Presidential 2Q fundraising news and discussion thread

“Underwhelming” is the best way to describe the Republican presidential candidates’ latest reports to the Federal Election Commission. During the second quarter of the year, the GOP presidential field collectively raised less than $40 million. Meanwhile, President Barack Obama raised $47 million for his campaign committee from April through June, plus another $38 million for the Democratic National Committee.

Details from the FEC reports are after the jump.  

President Obama’s FEC filing is here. I didn’t go through the thousands of pages of contribution details, but the Obama campaign did release a list of nearly 250 “bundlers” who have helped raised $50,000 or more for the 2012 campaign. The Sunlight Foundation posted the list with links to other campaign donation reports. I saw that Comcast Executive David Cohen was one of the bundlers who raised $500,000 for Obama’s campaign. Peter Stone and Aaron Mehta noted for the Center for Public Integrity that Cohen didn’t bundle for Obama’s 2008 campaign: “Cohen recently held a $10,000 a plate dinner at his house for the President. Five months ago, Comcast received approval for a major merger with NBC.” Just a coincidence, I’m sure…

Speaking of the political influence money buys, not long ago the Center for Public Integrity looked at the president’s bundlers from the 2008 election:

• Overall, 184 of 556, or about one-third, of Obama bundlers or their spouses joined the administration in some role. But the percentages are much higher for the big-dollar bundlers. Nearly 80 percent of those who collected more than $500,000 for Obama took “key administration posts,” as defined by the White House. More than half the ambassador nominees who were bundlers raised more than half a million.

• The big bundlers had broad access to the White House for meetings with top administration officials and glitzy social events. In all, campaign bundlers and their family members account for more than 3,000 White House meetings and visits. Half of them raised $200,000 or more.

Business as usual.

In any event, Obama’s big fundraising so early in the cycle has fueled Republican anxiety that the GOP nominee won’t have enough money to compete next year. I don’t think they should worry so much; Obama seems bent on defeating himself.

Mitt Romney was the top fundraiser among the declared Republican presidential candidates. His FEC filing showed about $18.3 million in contributions during the second quarter, just under $5.7 million in expenditures and about $12.7 cash on hand as of June 30. Romney raised several times more than what any other current GOP candidate raised during the quarter, but $18.3 million is not an intimidating number, especially since the Romney campaign had claimed in May to raise $10 million in just one day. It turned out that they counted lots of pledges made earlier to get that $10 million total.

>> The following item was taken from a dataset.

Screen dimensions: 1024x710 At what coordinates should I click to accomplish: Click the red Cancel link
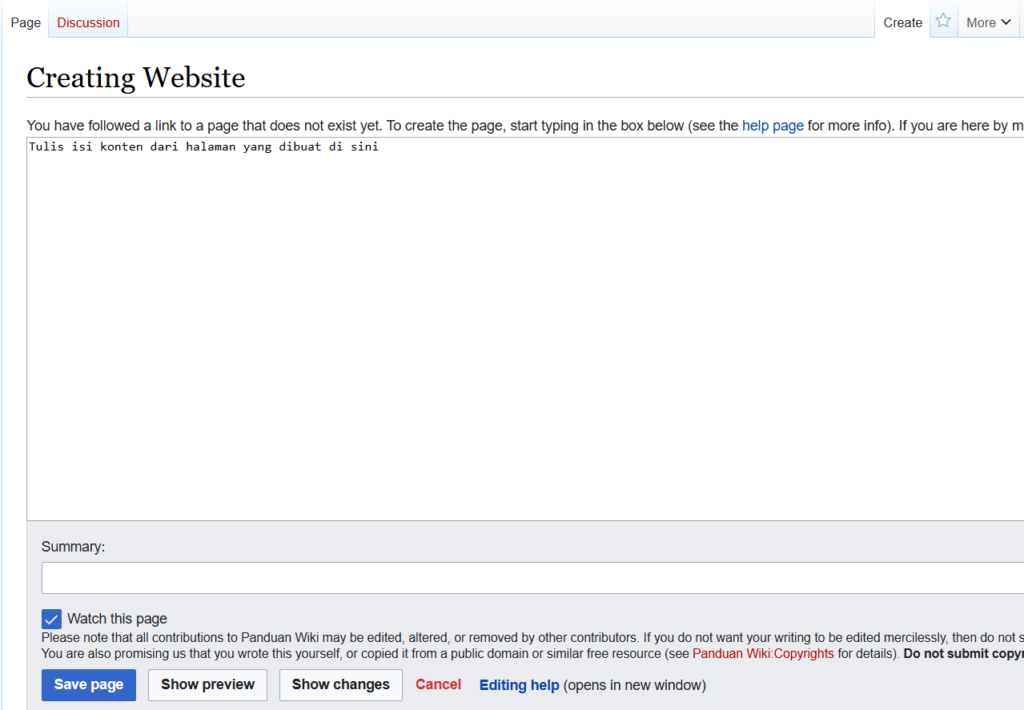click(438, 684)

Romney may still be the front-runner for the nomination, based on his strong support in New Hampshire, but it’s obvious that a lot of Republican donors are waiting for someone else to enter the race. I’m not surprised Texas Governor Rick Perry just told the Des Moines Register, “I’m getting more and more comfortable every day that [running for president] is what I’ve been called to do.” With so many Republican donors based in Texas, it probably wouldn’t take Perry long to equal Romney’s cash on hand.

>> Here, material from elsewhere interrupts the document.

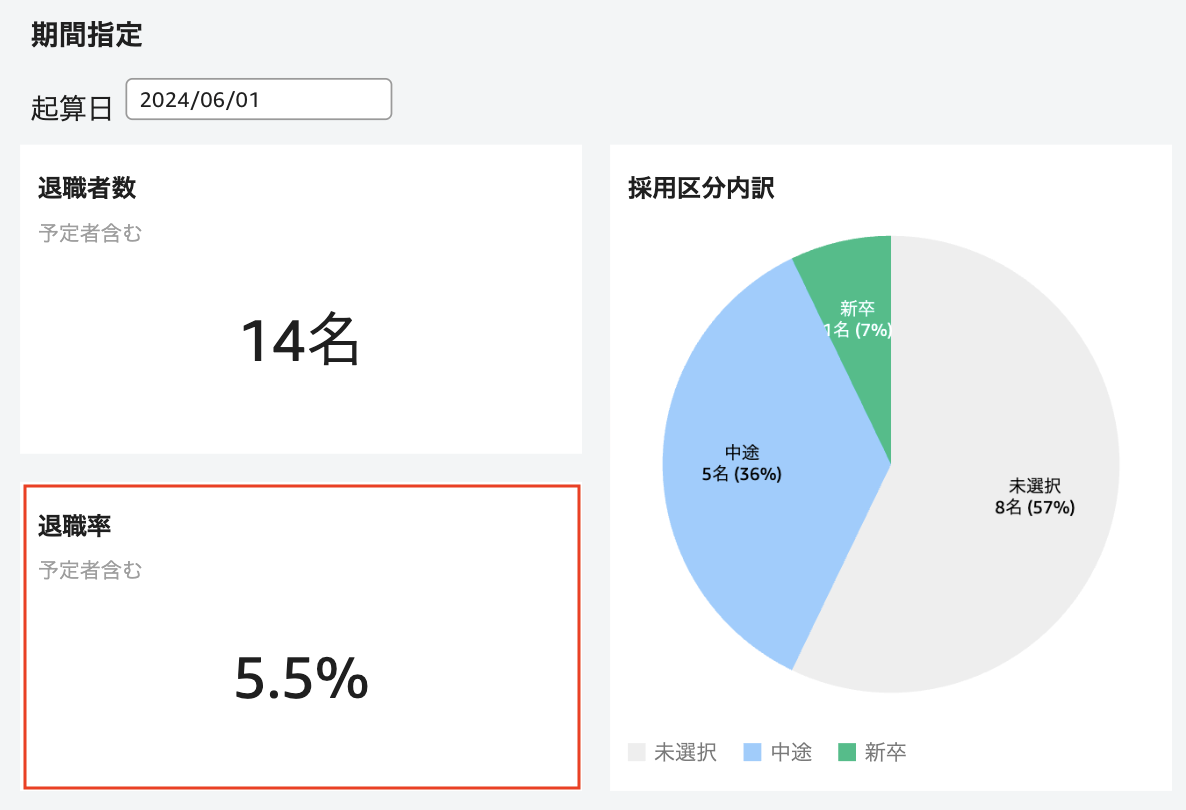Click the 退職者数 card title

Representative Ron Paul of Texas raised about $4.5 million during the second quarter, spent a little more than $1.5 million and reported a little under $3.0 million cash on hand. Paul just started running his first television commercials in Iowa and New Hampshire.

Former Minnesota Governor Tim Pawlenty raised a little more than $4.3 million during the quarter, spent nearly $2.5 million and has about $2.0 million cash on hand. Pawlenty just upped his television buy in Iowa, under pressure to do well at the state GOP’s August 13 straw poll in Ames.

Former Utah Governor Jon Huntsman didn’t submit a quarterly finance report, because he only recently filed FEC papers declaring his candidacy. However, his campaign announced that it brought in $4.1 million before June 30, “almost half” of which came from the candidate. He probably has more cash on hand than any Republican besides Romney.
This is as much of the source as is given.